脳裏に浮かんだ疑問の解答を得られぬまま、りおんはソファーに腰を下ろす――。
「本国から取り寄せた、王室御用達のダージリンティーです――どうぞ――」
上質な容器の中で揺らめく琥珀色の液体――。
エレノアは、揺らめきの中から産まれる仄かに甘い香りを楽しみながら「麗しい」喉に液体を流し入れる――。
作法などわかる筈もないりおんは、ただエレノアの仕草を真似る――。
味と香りの良し悪しなど「凡人」のりおんには皆目見当もつかない――。
ただ、琥珀色の液体を「通ぶって」頂く――今のりおんにはそんな猿芝居しかできない――。

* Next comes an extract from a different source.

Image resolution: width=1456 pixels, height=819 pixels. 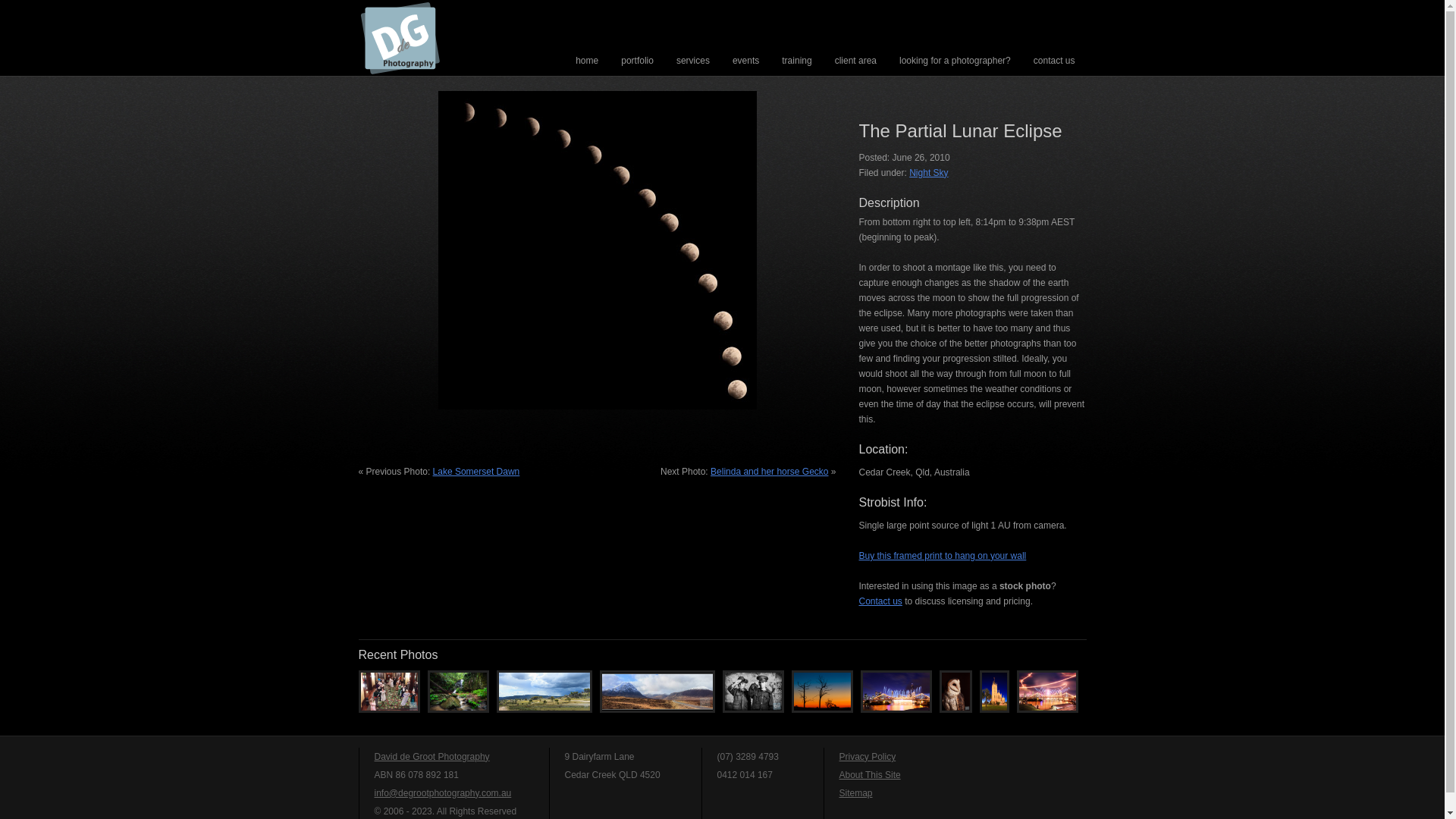 I want to click on 'training', so click(x=795, y=61). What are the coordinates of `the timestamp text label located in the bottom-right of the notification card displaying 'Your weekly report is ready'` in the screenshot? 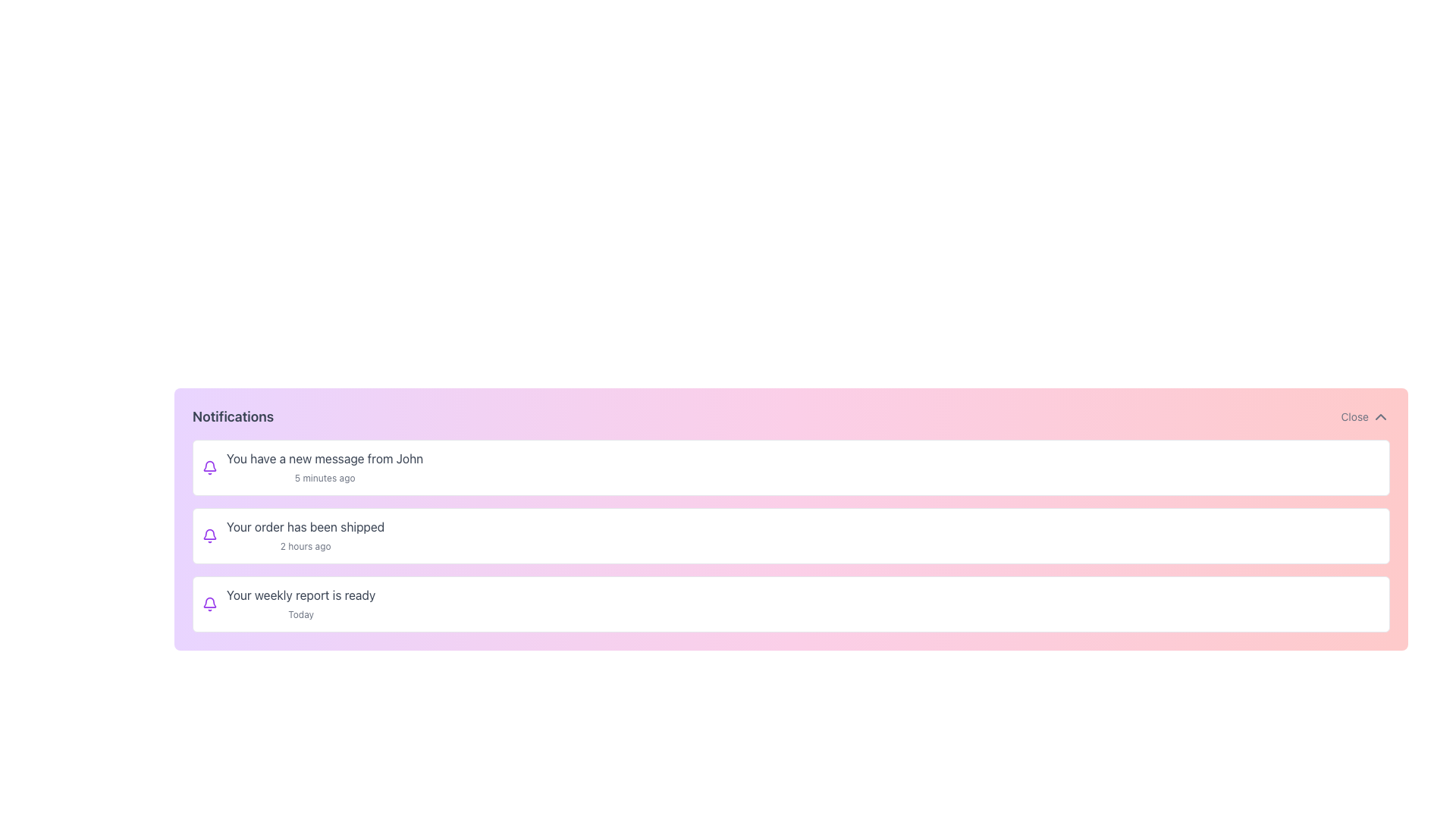 It's located at (301, 614).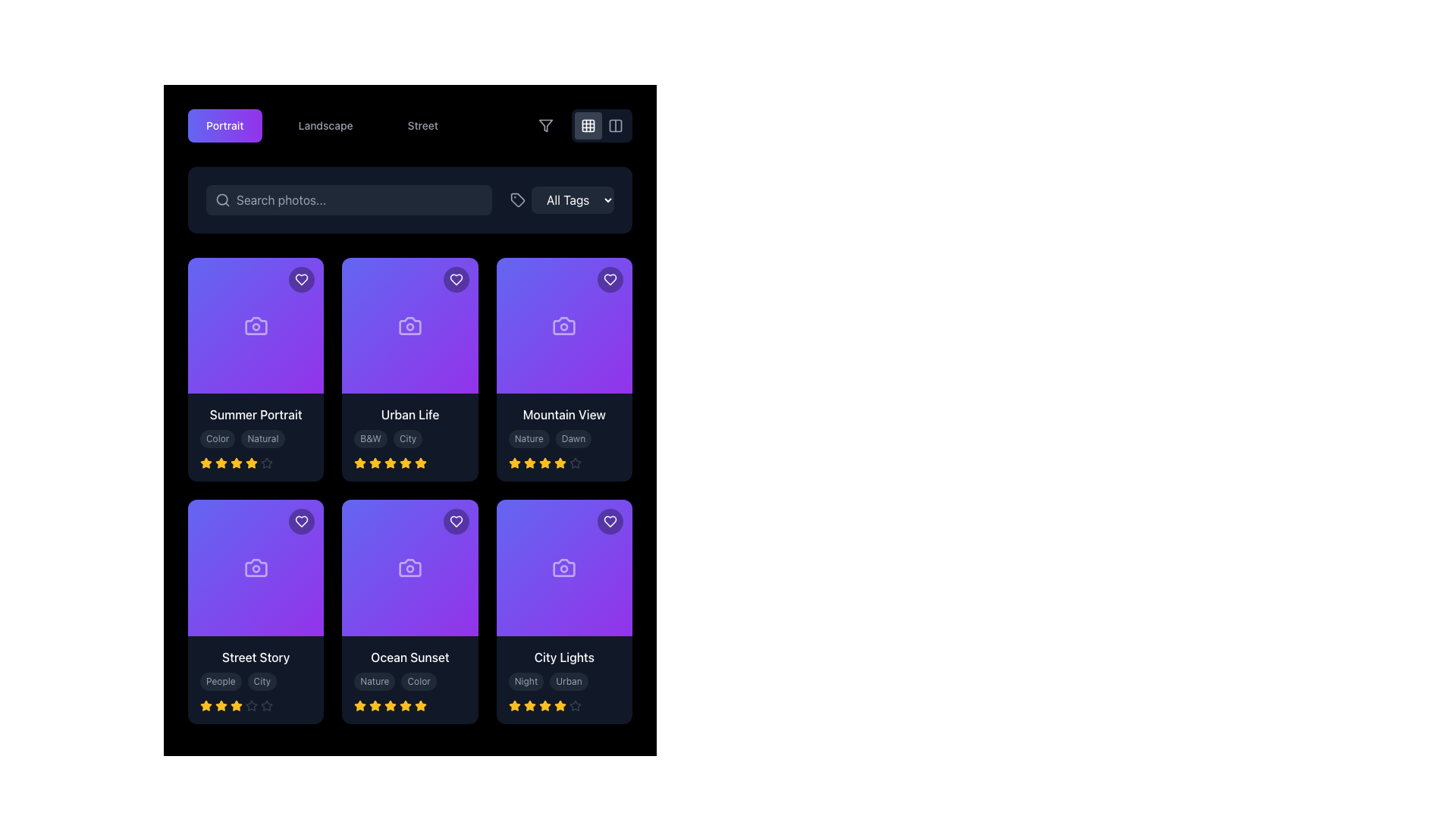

「すみませんが、早速ロックを施しますので、ポーターを出して下さい――」
カップとソーサーをテーブルに置き、エレノアはりおんの鞄を見つめ、言った――。
「はい――――」
素直に鞄の中からステッキさんを取り出し、エレノアに渡すりおん――。
右手でステッキさんを受け取り、左手で何処からか自身のポーター、オフェリアを「登場」させるエレノア――。
「オ、オフェリアか――まさかお前がまだエレノアのポーターだったとはな――」
意味深なステッキさんの反応――。